The offshore operations carried out during the MaRoLis PENFELD cruise aimed at detecting the preparatory signs of submarine landslides and assessing their potentially catastrophic consequences. The fact that in 1979, offshore Nice Airport, this type of geohazard induced a tsunami, the breakage of communication cables and human losses illustrate the societal impact of those operations. Beyond the 1979 events, the detection in 2007 of mechanically weak zones in the upper 30 m of sediments indicate that some sectors of the continental shelf are prone to failure (Figure 1). To gain insight into the characterization and understanding of the mechanisms underlying the development of a catastrophic failure, continuous monitoring of pore fluid pressure in sediments is carried out with piezometers and followed in real time since 2015, thanks to the EMSO Ligure Nice cabled underwater observatory (European Multidisciplinary Seafloor Observatory, https://www.emso-fr.org/EMSO-Ligure-Nice (Figure 1). Along this line, the French-German ANR-DFG MODAL project aimed at installing new instrumented rods (TIPS) to record displacements in the upper 50 m of sediments and identify failure planes (https://anr.fr/Project-ANR-17-CE01-0017). To this aim, a geotechnical site characterization cruise followed by a deployment cruise for the TIPS were planned. The MaRoLiS Penfeld cruise addressed the geotechnical site characteristion of the continental shelf using piezocone soundings down to 50 m below seafloor with the PENFELD rig.

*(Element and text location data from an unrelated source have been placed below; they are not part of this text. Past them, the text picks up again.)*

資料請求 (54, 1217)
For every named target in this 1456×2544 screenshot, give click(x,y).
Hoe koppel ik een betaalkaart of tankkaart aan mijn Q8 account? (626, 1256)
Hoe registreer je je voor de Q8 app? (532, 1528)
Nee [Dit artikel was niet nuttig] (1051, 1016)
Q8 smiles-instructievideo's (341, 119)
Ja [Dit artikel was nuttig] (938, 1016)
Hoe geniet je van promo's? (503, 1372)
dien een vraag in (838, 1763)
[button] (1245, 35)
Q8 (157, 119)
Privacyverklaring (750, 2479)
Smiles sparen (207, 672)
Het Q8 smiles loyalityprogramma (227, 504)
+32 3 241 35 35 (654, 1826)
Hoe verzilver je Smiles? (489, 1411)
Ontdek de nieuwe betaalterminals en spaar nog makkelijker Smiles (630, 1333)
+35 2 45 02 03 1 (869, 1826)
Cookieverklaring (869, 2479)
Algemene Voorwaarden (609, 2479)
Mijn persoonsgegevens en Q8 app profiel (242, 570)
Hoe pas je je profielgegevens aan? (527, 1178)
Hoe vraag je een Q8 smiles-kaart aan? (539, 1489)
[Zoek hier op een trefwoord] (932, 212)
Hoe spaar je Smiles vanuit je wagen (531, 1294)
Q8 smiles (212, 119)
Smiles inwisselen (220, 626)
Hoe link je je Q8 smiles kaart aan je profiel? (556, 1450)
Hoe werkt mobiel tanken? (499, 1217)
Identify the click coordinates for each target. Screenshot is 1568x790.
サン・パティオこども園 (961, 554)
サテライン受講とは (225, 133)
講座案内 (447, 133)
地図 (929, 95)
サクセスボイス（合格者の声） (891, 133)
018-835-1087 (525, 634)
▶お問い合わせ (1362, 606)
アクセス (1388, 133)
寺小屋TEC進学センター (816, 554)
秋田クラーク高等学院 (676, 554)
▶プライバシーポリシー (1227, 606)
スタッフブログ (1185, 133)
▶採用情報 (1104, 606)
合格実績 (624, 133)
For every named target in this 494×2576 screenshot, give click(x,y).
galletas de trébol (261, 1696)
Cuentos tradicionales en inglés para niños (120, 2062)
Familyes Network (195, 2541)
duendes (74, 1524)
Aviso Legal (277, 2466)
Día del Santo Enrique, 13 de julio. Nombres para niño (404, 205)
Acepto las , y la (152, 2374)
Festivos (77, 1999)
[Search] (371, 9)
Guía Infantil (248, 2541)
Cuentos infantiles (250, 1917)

The main objective was to identify the most favorable sites to install TIPS during the subsequent Marolis 2021 cruise. A secondary objective was to acquire, when the Penfeld was charging, new bathymetry and seafloor reflectivity data with a superior resolution to the existing ones offshore Nice.

Figure 1: Location of weak zones (green stars) detected in 2007 from Penfeld piezocone soundings in the upper 30 m of shelf sediments offshore Nice airport. The projection of the most likely failure surface as determined by Leynaud & Sultan (2010) indicates the shelf edge area where sediment stability is the most precarious.